Just got back from seeing Avatar with Chris, and wanted to share my thoughts on this movie that seems to be taking america by storm. I give it 5 out of 10 stars, for its impressive visuals. And they are impressive. James Cameron did a great job in that area. Chris and I saw it in 3D, which was...okay. It was my first 3D movie, and while at first the effect startled me a few times, it quickly became amost unnoticable and/or annoying. Also, there was some kind of artifact in the center of the screen, like a cloud of insects, that was visible whenever that part of the screen was light.
It was too long, the characters were one dimensional, the plot was predictable, and said plot had gaping holes.
On the characters, the bad guys were so obviously bad that I never even suspected that they might have changes of heart; while the good guys were so obviously good that I never really doubted they would lose. Even the nominally bad guy chick pilot was set up from the get go as a sheep in wolf's clothing.
As for plot predictability, there were no real surprises. Not a one. Oh, there were some visual surprises, but no plot plot surprises. Head Badass proves Too Tough To Die before The Final Duel; check. Scientists side with the natives, check. Lone outsider becomes part of the tribe, check. And so on and so forth.
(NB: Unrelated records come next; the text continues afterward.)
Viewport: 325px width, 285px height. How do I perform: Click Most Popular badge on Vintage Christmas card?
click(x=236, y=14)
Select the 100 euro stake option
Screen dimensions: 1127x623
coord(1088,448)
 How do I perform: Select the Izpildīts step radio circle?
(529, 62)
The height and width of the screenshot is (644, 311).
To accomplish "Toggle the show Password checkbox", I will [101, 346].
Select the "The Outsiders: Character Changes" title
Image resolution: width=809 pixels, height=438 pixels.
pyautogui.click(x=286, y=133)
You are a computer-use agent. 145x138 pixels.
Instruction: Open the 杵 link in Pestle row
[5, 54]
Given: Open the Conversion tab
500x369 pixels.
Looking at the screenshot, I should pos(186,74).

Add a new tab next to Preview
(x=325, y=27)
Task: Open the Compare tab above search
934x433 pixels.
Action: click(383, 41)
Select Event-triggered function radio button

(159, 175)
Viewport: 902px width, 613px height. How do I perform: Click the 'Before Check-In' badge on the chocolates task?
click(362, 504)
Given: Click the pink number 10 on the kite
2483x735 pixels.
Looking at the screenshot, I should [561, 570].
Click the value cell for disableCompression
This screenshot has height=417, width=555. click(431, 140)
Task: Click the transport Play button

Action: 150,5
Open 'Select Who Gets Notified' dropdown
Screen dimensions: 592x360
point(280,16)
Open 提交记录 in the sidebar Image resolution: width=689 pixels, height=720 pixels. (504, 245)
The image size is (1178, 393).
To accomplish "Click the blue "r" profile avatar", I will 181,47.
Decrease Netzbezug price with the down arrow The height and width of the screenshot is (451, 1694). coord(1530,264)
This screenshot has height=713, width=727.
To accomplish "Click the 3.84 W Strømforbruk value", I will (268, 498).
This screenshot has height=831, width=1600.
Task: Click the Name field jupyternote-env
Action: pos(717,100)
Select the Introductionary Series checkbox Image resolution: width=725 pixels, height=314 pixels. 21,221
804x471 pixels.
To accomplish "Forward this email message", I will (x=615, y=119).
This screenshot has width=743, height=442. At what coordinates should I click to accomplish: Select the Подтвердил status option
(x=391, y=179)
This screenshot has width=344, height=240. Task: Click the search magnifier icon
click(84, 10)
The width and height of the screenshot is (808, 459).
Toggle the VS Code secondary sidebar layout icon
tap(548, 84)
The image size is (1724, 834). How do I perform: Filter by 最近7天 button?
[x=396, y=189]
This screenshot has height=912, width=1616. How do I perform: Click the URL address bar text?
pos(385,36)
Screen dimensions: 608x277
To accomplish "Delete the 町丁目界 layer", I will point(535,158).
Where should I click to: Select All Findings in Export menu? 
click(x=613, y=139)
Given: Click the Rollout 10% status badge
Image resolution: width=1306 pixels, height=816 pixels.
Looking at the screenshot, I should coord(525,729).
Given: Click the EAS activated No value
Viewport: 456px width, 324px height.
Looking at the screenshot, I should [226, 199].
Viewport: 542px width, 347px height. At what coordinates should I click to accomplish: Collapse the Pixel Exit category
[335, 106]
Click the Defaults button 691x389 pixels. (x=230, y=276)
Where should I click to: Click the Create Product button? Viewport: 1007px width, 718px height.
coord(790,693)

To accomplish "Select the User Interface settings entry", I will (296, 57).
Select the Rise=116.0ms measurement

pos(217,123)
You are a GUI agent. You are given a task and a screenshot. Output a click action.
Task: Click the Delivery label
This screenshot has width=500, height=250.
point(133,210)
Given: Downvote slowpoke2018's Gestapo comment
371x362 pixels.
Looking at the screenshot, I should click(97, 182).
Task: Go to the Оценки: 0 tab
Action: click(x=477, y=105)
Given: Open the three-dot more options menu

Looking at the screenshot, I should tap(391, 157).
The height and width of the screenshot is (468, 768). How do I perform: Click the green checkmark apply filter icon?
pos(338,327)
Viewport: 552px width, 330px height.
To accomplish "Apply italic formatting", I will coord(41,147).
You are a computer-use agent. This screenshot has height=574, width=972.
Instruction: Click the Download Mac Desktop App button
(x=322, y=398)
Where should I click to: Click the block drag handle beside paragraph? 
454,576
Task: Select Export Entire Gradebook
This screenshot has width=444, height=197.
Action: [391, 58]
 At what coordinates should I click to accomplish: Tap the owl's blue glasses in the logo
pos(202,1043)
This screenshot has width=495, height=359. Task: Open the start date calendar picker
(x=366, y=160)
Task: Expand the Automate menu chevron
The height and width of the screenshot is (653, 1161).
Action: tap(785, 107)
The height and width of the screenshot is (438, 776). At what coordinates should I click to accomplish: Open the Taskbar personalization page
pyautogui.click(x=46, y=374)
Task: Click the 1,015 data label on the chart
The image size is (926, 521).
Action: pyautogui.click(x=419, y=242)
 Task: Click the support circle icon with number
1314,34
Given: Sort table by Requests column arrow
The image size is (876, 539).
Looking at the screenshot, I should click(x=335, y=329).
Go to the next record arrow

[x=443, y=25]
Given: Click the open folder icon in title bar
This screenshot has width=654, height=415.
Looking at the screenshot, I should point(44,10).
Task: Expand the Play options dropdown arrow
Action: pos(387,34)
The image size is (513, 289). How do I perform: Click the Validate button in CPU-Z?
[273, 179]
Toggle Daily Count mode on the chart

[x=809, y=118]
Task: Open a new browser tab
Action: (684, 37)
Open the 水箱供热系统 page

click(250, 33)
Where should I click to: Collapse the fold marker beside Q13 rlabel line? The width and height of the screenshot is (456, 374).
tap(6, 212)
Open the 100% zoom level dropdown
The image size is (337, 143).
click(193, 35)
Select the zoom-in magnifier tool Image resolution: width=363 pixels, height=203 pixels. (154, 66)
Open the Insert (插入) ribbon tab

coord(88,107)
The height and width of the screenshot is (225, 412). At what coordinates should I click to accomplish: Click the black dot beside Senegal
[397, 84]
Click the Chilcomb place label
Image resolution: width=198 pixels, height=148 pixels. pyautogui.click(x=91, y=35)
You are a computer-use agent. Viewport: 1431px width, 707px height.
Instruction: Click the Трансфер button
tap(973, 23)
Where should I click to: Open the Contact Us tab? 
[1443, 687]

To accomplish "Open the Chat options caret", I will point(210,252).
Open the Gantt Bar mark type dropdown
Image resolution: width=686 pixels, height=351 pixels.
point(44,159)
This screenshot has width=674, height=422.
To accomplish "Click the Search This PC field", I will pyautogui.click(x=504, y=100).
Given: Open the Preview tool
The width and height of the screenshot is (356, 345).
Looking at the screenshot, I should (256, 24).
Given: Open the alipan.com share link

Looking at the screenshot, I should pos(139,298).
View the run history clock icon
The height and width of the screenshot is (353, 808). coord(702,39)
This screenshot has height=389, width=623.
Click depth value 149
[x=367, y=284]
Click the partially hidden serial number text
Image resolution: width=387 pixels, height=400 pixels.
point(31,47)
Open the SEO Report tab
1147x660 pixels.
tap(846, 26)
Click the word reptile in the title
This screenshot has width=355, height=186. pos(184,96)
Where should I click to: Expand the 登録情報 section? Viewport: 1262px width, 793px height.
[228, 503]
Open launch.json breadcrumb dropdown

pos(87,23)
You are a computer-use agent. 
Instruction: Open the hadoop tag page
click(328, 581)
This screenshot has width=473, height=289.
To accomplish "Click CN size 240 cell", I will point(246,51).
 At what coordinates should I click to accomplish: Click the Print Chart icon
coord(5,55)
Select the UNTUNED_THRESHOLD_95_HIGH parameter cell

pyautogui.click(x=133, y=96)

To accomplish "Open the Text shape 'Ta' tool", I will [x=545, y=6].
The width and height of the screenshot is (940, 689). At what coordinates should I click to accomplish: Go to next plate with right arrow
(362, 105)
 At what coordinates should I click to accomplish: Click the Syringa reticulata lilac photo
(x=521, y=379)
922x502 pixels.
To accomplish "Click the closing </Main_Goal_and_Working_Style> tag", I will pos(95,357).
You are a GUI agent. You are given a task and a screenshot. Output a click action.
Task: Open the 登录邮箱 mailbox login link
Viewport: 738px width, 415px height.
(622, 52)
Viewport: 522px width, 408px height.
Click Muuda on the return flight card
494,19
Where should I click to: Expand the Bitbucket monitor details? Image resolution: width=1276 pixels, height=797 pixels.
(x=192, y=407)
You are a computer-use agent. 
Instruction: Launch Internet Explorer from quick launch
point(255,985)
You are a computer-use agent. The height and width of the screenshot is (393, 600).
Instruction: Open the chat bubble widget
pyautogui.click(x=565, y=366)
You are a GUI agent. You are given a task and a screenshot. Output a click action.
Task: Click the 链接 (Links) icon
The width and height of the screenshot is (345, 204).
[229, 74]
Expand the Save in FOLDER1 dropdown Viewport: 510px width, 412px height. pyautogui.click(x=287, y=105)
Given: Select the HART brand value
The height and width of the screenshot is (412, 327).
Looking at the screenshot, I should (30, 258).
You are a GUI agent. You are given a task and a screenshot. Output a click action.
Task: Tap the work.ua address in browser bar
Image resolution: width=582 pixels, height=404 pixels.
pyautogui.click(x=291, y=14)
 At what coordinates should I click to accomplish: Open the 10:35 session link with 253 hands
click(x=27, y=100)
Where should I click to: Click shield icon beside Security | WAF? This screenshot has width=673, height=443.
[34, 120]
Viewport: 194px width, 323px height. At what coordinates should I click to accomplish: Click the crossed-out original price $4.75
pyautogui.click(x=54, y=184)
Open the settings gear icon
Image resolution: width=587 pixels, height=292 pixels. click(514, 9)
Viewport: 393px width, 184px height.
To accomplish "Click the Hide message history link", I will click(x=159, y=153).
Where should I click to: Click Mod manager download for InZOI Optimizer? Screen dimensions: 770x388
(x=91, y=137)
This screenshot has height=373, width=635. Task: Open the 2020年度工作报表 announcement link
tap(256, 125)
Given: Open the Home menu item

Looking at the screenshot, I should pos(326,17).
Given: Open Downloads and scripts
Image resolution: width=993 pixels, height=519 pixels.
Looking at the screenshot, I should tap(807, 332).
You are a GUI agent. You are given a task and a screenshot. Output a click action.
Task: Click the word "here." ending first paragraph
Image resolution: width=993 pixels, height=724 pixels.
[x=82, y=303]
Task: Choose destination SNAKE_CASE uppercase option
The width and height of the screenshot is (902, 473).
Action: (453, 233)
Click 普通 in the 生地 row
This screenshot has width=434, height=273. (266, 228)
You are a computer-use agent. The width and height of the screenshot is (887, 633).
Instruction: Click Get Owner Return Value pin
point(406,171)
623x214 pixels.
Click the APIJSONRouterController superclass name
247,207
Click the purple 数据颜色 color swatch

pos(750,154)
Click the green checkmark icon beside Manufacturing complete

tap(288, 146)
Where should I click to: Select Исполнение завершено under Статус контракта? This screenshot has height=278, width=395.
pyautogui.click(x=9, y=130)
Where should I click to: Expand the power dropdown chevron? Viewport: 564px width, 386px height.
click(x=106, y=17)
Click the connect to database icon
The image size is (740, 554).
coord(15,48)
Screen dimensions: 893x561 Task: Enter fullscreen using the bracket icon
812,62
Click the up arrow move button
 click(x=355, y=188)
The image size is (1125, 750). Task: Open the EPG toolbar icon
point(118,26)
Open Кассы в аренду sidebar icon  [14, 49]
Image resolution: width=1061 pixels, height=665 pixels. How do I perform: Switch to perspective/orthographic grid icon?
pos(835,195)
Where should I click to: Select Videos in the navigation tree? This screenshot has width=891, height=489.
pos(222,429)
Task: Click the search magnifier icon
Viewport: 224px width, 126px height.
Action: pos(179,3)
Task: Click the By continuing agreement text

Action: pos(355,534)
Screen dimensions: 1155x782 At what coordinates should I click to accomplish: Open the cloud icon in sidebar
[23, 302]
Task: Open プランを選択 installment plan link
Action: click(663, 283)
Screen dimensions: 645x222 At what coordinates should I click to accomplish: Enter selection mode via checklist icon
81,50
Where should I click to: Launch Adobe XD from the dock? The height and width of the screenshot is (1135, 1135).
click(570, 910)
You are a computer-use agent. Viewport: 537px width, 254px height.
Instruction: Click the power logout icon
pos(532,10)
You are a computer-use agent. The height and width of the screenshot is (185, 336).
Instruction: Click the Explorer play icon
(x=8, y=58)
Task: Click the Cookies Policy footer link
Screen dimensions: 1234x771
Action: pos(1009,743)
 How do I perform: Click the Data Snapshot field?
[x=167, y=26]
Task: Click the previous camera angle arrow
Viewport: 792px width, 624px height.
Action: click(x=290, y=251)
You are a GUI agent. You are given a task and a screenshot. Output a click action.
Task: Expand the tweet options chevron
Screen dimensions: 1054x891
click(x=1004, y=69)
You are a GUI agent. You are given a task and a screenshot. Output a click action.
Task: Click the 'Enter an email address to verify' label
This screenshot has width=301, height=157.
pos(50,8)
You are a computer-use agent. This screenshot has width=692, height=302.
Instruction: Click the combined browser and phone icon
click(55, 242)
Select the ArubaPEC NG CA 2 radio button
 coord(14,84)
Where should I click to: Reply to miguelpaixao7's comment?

Plot holes. James Cameron has a very broad imagination, but not a deep one. If he did he would have realized... Well, it was said in the movie that "The aliens were sent back to their dying world." The implication was that Humans had wrecked the Earth (natch). The thing is, a race capable of rapid interstellar travel (six year journey from Earth to Pandora, where there is an economically viable mining operation that exports back to Earth) would have no trouble at all engineering their world into a garden paradise. Terraforming the Earth, Mars and Venus would be trivial compared to travelling to even the nearest star. And any race capable of genetically engineering something like Human/Na'vi avatars could probably create from scratch any lifeform they needed back home. That's the biggest plot hole.
Others include: ever hear of shaft and drift mining? No need to bulldoze the native village, we'll just tunnel under it, and they'll never know we were there.
That deposit of unobtainium (that's what they actually called it) under the native village is the biggest within two hundred klicks, but is it the biggest on the whole planet?
Gotta destroy a native village or a secret sacred place? Send in the atmospheric flyers (so the natives have a chance). Or, how about a nuke, or maybe a kinetic strike (drop a rock on 'em from orbit)?
When telling a story, if a character or side is capable of doing something, either by explict description or by implication from other explict capabilities, then when it is appropriate or logical for the to do that thing, they'd better do or at least try it, or you better have a good explanation why they don't. James Cameron didn't.